Tarefas a realizar:
A) Reproduza sem alterações a parte do trecho selecionado que começa em "Tendo atuado em" e segue até "no serviço público.".
B) De acordo com o trecho selecionado, quantas pessoas em todo o Brasil concorrem a uma vaga no Congresso Nacional?

Trecho selecionado:
┌──

A bibliotecária Kátia Costa já havia sido convidada em outras ocasiões a participar dos pleitos eleitorais. No entanto, por acreditar que não estava pronta para uma empreitada tão importante, recusou os convites. Só neste ano de 2018 é que ela finalmente ganhou coragem e se candidatou a deputada federal pelo PSOL em Santa Catariana. “Diante do que vemos em nosso legislativo, executivo e judiciário, percebi que era hora de tentar”, justifica Kátia que é uma das 8.595 pessoas em todo o Brasil que concorrem a uma vaga no Congresso Nacional.
Tendo atuado em várias frentes na Associação Catarinense de Bibliotecários (ACB), de onde está licenciada, a bibliotecária percebeu que poderia, a partir desta experiência, “fazer política boa, partidária ou não”. “Vejo que é possível não se vender, mesmo que o caminho seja mais difícil ou tenha mais obstáculos, porque lutar contra bancadas inteiras de políticos fascistas, comprometidos com seus bolsos e não com a população, não deve ser tarefa nada fácil”, diz ela que trabalho há oito anos no serviço público.

└──

Linhas apresentadas:

┌──

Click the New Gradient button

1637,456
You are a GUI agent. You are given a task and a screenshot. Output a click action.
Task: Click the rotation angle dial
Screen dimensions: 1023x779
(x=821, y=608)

└──

Respostas do exercício:
A)
Tendo atuado em várias frentes na Associação Catarinense de Bibliotecários (ACB), de onde está licenciada, a bibliotecária percebeu que poderia, a partir desta experiência, “fazer política boa, partidária ou não”. “Vejo que é possível não se vender, mesmo que o caminho seja mais difícil ou tenha mais obstáculos, porque lutar contra bancadas inteiras de políticos fascistas, comprometidos com seus bolsos e não com a população, não deve ser tarefa nada fácil”, diz ela que trabalho há oito anos no serviço público.

B) São 8.595 pessoas em todo o Brasil.